ICICI Lombard Q1 FY26 Concall Decoded: Profit Soars 29%, But Growth Moves Like a Two-Wheeler in Mumbai Traffic
1. Opening Hook
When your industry grows at 9–11% but you crawl at 0.6%, it’s like being the only student failing in a mass-copying exam. That’s ICICI Lombard this quarter — still managing a 29% profit jump, but largely because investments did the heavy lifting, not insurance magic.

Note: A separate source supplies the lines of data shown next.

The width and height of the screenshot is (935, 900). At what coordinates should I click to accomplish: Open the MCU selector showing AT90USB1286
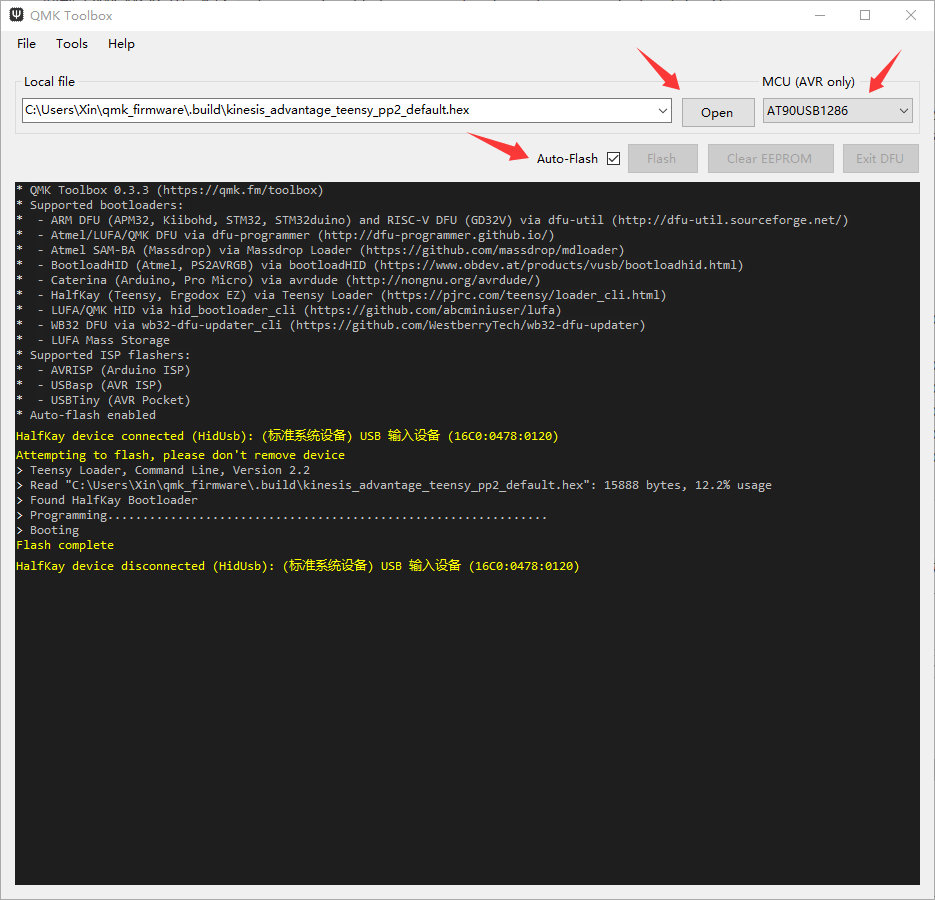[837, 110]
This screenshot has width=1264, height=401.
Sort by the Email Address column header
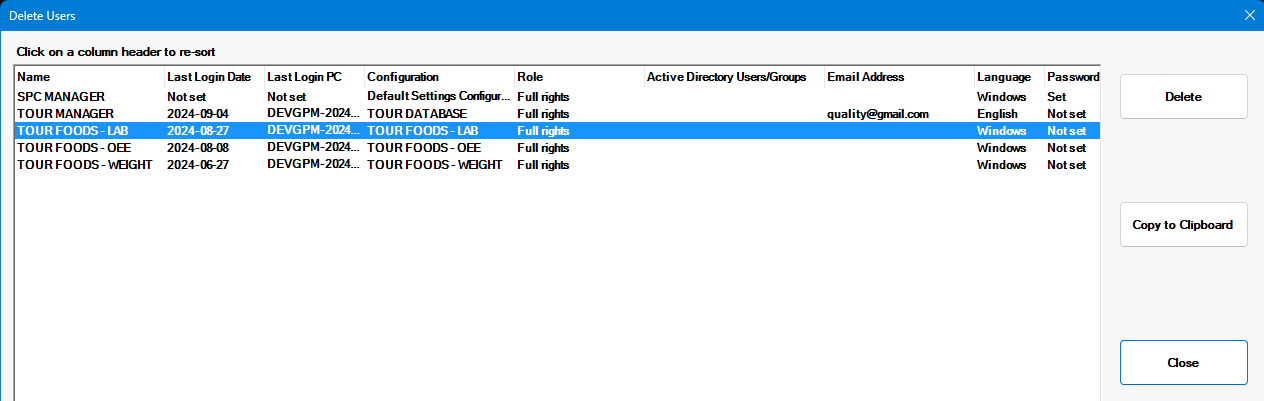pyautogui.click(x=898, y=77)
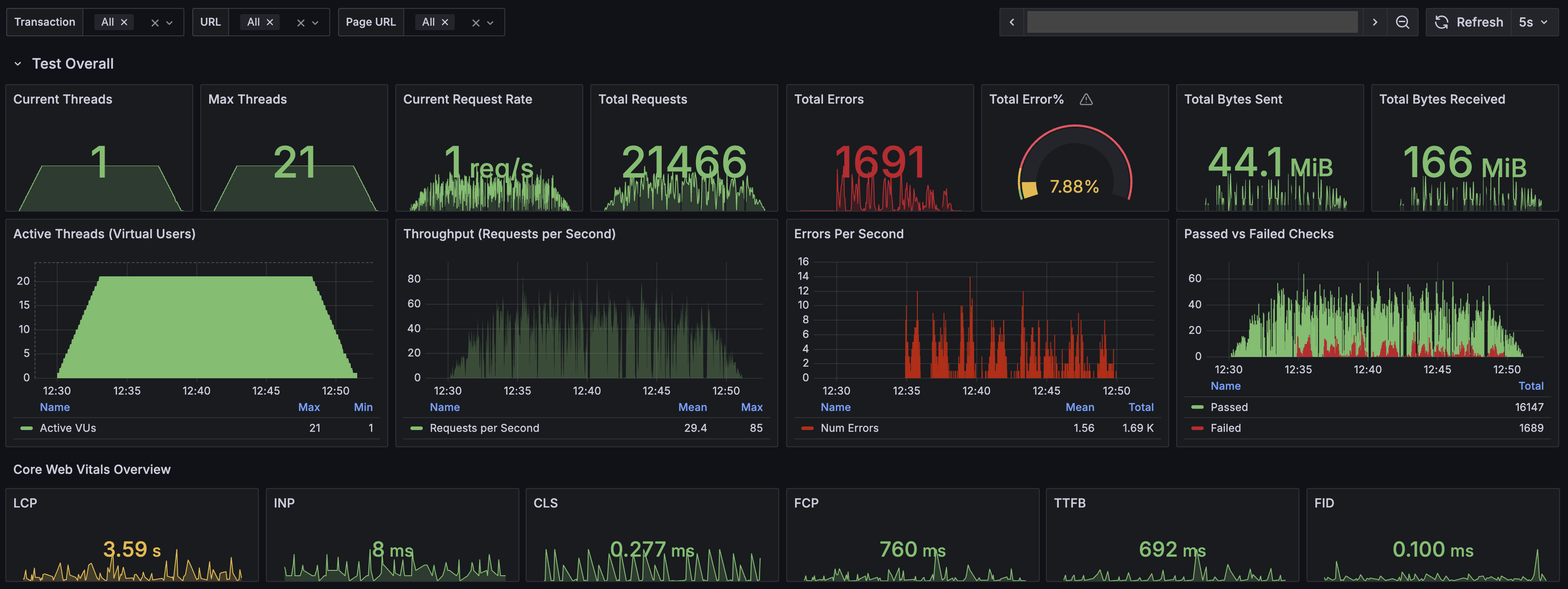Open the 5s refresh interval dropdown
The width and height of the screenshot is (1568, 589).
(1533, 23)
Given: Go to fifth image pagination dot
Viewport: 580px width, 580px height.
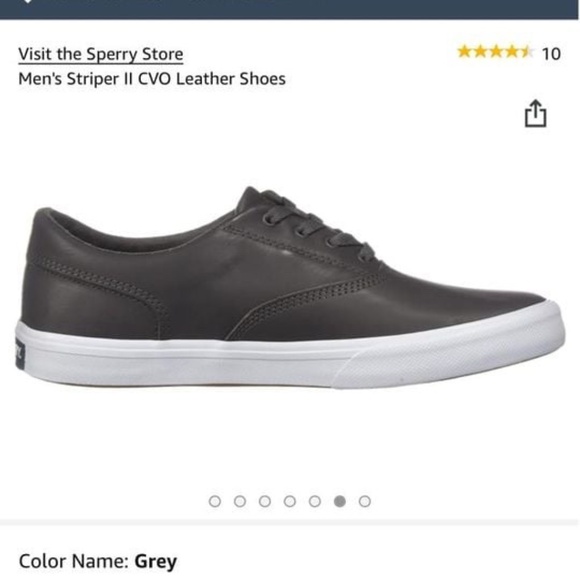Looking at the screenshot, I should coord(315,501).
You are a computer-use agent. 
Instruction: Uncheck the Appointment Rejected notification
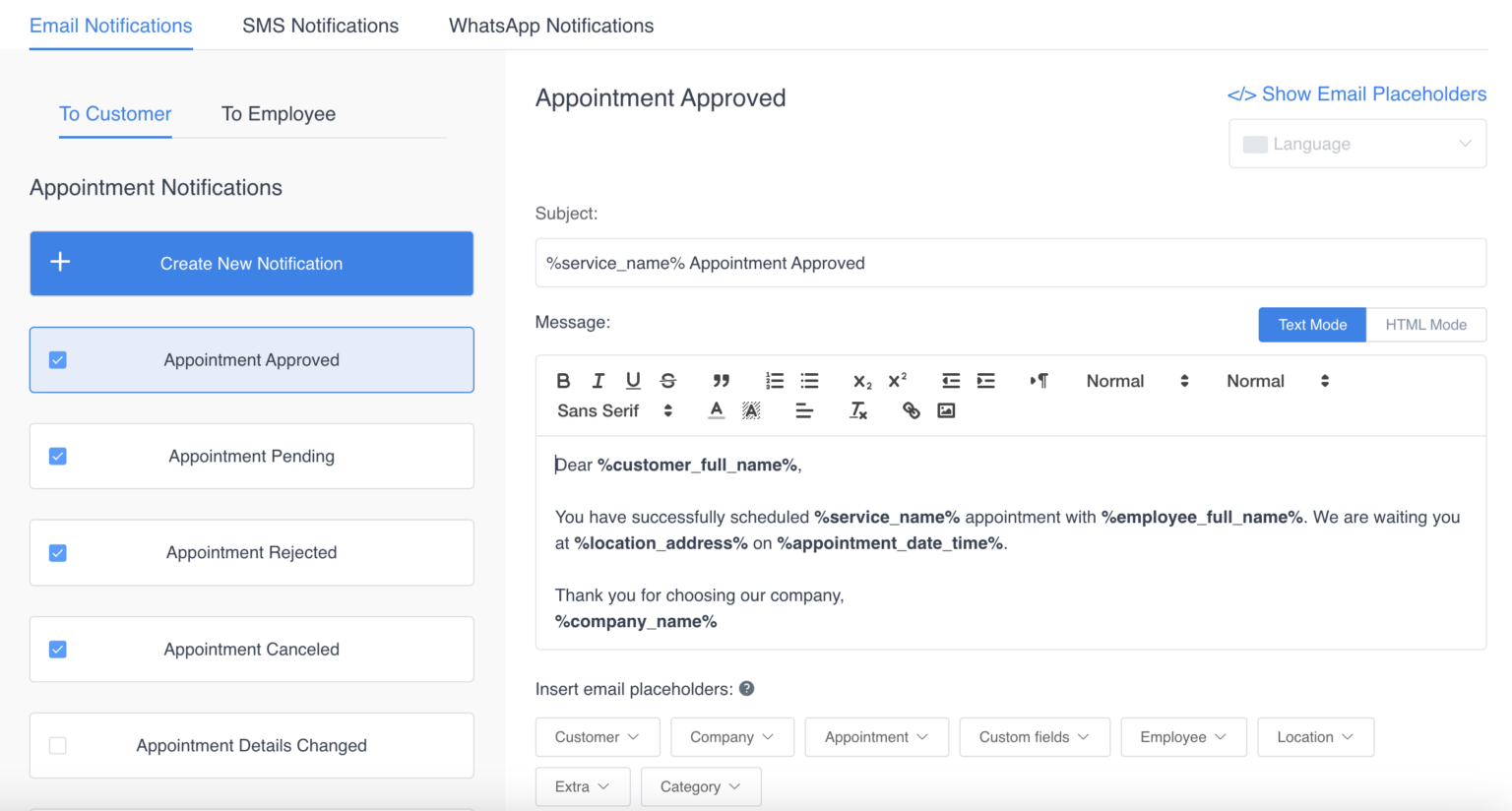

Management kept talking about “profitable growth,” which basically means: “We’d rather stay slim than binge with PSU competition.” Stick around — this call had drama, from plane crash claims to motor pricing wars, and some spicy EoM regulation chatter.
Ex-Crop & Mass Health GDPI +3.4% – Still far behind industry’s 11.1%.
PAT ₹747 cr (+28.7%) – Investments bailed out sluggish premiums.
Combined Ratio 102.9% – Flat, because underwriting still hates them.
Retail Health GDPI +32% – Finally some muscle flex.
Group Health -2.5% – Corporate clients ghosted.
Motor GDPI +3.2% – Industry grew nearly 3x faster.
ROE 20.5% – Sweet spot, thanks to investment income, not insurance wizardry.
3. Management’s Key Commentary
CEO Sanjeev Mantri: “We are driving profitable growth, even if slower than industry.” (Translation: Let others chase volume, we’ll sip chai and count our margins.)
CFO Gopal Balachandran: “PAT grew 28.7%, aided by investment income.” (Translation: Equity markets, not underwriting, paid the bills this quarter.)
CEO: “Retail health grew 32%, market share up from 2.9% to 3.5%.” (Translation: Finally, a segment where we’re not just a bystander.) 🎉
CFO: “Motor growth only 3.2% vs 8.7% industry, competitive intensity high.” (Translation: Everyone else is discounting like Flipkart Big Billion Sale, we refused.)
CEO: “Crop insurance negligible this year.” (Translation: Lucky escape, no floods drowning our balance sheet this time.)
Mgmt on plane crash claims: “All losses provided, absorbed easily.” (Translation: Aviation disasters are tragic, but manageable footnotes in our P&L.)